One caveat: toy examples always look nice, of course, but in reality links or path names might get quite long. I still think it would be nice to support those because the data is presented in a different way, which might help with troubleshooting larger websites with many internal links. (That was the initial motivation as I was checking the links from the Rust docs, specifically the Rustonomicon.
@mre That's a really cool idea! Especially the tree view sounds really useful. I feel like the link view is not that useful (at least compared to the tree view) in most cases since it's not too common to have the same links across many files.
Maybe I'm a bit biased, but I noticed that there are a lot of duplicate links in internal documentation such as wikis and tool documentation. The reason might be that many pages get auto-generated and use the same base-template, so the navigation links and the footer links are often the same. And these are links which ideally shouldn't break because that would break the page navigation, so maybe there's still some merit in it to show a list of (unique) links and the number of occurrences?

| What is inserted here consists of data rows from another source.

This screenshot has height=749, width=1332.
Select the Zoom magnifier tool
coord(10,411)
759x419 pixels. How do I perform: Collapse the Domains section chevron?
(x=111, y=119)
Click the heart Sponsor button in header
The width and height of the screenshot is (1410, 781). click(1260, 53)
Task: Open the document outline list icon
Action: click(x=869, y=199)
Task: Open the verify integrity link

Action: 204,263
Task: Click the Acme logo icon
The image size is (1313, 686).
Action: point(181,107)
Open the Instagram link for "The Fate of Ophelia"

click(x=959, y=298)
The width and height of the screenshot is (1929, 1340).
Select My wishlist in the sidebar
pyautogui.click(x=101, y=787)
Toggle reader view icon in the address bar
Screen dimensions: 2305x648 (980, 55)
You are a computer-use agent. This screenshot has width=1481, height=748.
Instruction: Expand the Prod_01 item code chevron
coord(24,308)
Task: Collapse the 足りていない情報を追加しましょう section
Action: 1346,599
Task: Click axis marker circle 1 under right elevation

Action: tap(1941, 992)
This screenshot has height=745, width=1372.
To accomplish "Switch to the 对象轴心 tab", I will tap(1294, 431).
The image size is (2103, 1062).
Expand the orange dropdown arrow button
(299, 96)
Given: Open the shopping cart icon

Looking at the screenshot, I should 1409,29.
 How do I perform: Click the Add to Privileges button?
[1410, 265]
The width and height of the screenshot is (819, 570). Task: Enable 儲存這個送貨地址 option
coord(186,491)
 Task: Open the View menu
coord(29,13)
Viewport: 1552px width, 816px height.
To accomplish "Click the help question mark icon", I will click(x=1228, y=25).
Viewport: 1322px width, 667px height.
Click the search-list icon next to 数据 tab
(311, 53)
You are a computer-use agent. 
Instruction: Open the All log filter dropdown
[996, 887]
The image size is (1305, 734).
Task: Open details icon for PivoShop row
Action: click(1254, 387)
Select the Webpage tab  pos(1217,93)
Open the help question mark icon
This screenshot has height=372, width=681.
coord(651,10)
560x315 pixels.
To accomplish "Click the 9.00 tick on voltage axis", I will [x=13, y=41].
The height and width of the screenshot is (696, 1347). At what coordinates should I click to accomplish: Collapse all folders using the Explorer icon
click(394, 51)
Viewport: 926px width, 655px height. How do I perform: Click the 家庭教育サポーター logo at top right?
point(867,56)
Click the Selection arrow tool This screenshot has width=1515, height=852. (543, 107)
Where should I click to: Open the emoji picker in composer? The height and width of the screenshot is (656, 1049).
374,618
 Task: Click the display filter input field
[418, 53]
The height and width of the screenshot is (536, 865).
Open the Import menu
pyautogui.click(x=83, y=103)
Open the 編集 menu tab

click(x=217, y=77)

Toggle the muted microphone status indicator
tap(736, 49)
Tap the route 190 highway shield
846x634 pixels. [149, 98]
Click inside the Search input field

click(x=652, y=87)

I like the link view because it enables a new workflow. You can see the most common broken links and fix all occurences all at once with a find+replace.
I am on the fence about the tree view for two reasons. One, it will get very indented if the folder structure is deep. And two, I don't know if it gains anything over the existing output which is already grouped by file path. We could make the current output format depth first and sorted and I think it would be similar to this tree view.
One thing I don't like about the existing file output is that the paths can get really long and start to feel noisy. But you helped me understand that the same problem still exists in a tree-view in the form of nesting. Yet, the tree-view might be easier to parse visually due to its hierarchical nature. Personally, I mostly reason about paths relative to the current working directory and not in an absolute sense as path starting from root. How about you?